ERIC SCHARTZ (IMMOBEL HOME) “Les promoteurs qui ont acheté avant le covid et au prix fort des terrains en zone périurbaine seront clairement en difficulté.”
Eric Schartz © PG

“Nous n’aménageons pratiquement plus que des grands ensembles de deux ou trois façades, précise Eric Schartz. L’attrait pour les maisons reste très présent. Il faut se rendre compte que beaucoup de gens aspirent encore à habiter dans une maison en périphérie de la ville, à proximité d’espaces verts. Et cela ne va pas diminuer tout de suite.”

Enfin, parmi les autres craintes entendues régulièrement auprès du secteur immobilier, celles de voir le prix du foncier augmenter et donc de rendre le logement (encore) moins abordable. “J’ai quelques craintes sur l’accessibilité au logement neuf qui pourrait être plus compliqué auparavant avec cette réforme, relève Hugues Kempeneers, directeur d’Embuild Wallonie. Je crains aussi que nous assistions à une course à l’urbanisation pour les terrains mal situés dès que les centralités seront définies.”

Un son de cloche partagé par Aubry Lefebvre, administrateur délégué de Thomas & Piron Bâtiment: “Théoriquement, il devrait y avoir moins de terrains intéressants à urbaniser. La concurrence va donc augmenter car les promoteurs qui concentraient leurs activités en dehors des centres vont devoir se réorienter.
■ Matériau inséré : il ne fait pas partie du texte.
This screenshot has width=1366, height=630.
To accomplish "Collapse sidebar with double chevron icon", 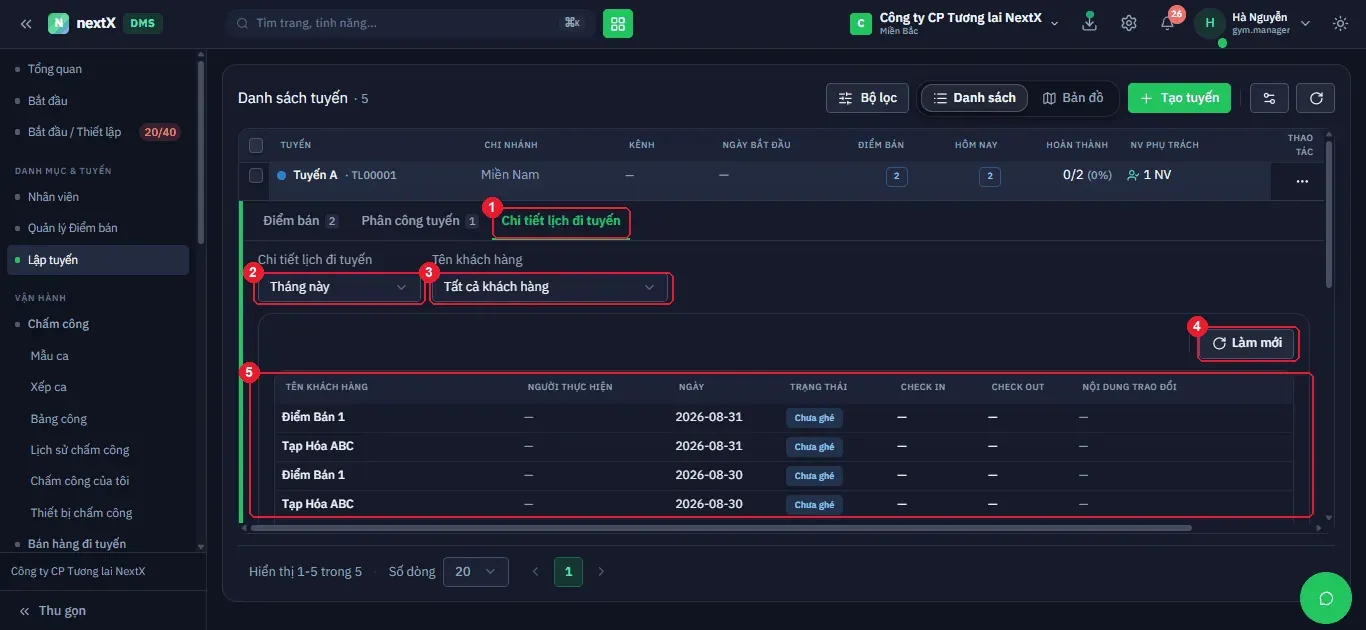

Cela signifie que le prix du foncier va augmenter et donc que le prix de vente sera plus élevé. Je crains très fort ce scénario. Avec ces différentes mesures de concentration de l’habitat, on ne fait en fait que réduire le terrain de jeu de promoteurs. Et ce d’année en d’année. Je crains aussi la réaction des politiciens locaux. Rien ne dit qu’ils vont valider aisément ce texte. L’idée régionale est d’accentuer la concentration de l’habitat. Mais si les bourgmestres n’en veulent pas, nous ne pourrons pas densifier davantage dans les centres. Et on ne pourra pas non plus construire en dehors des centralités. Il y aura donc une double peine. Cette réforme encourage la rénovation plutôt que l’immobilier neuf.”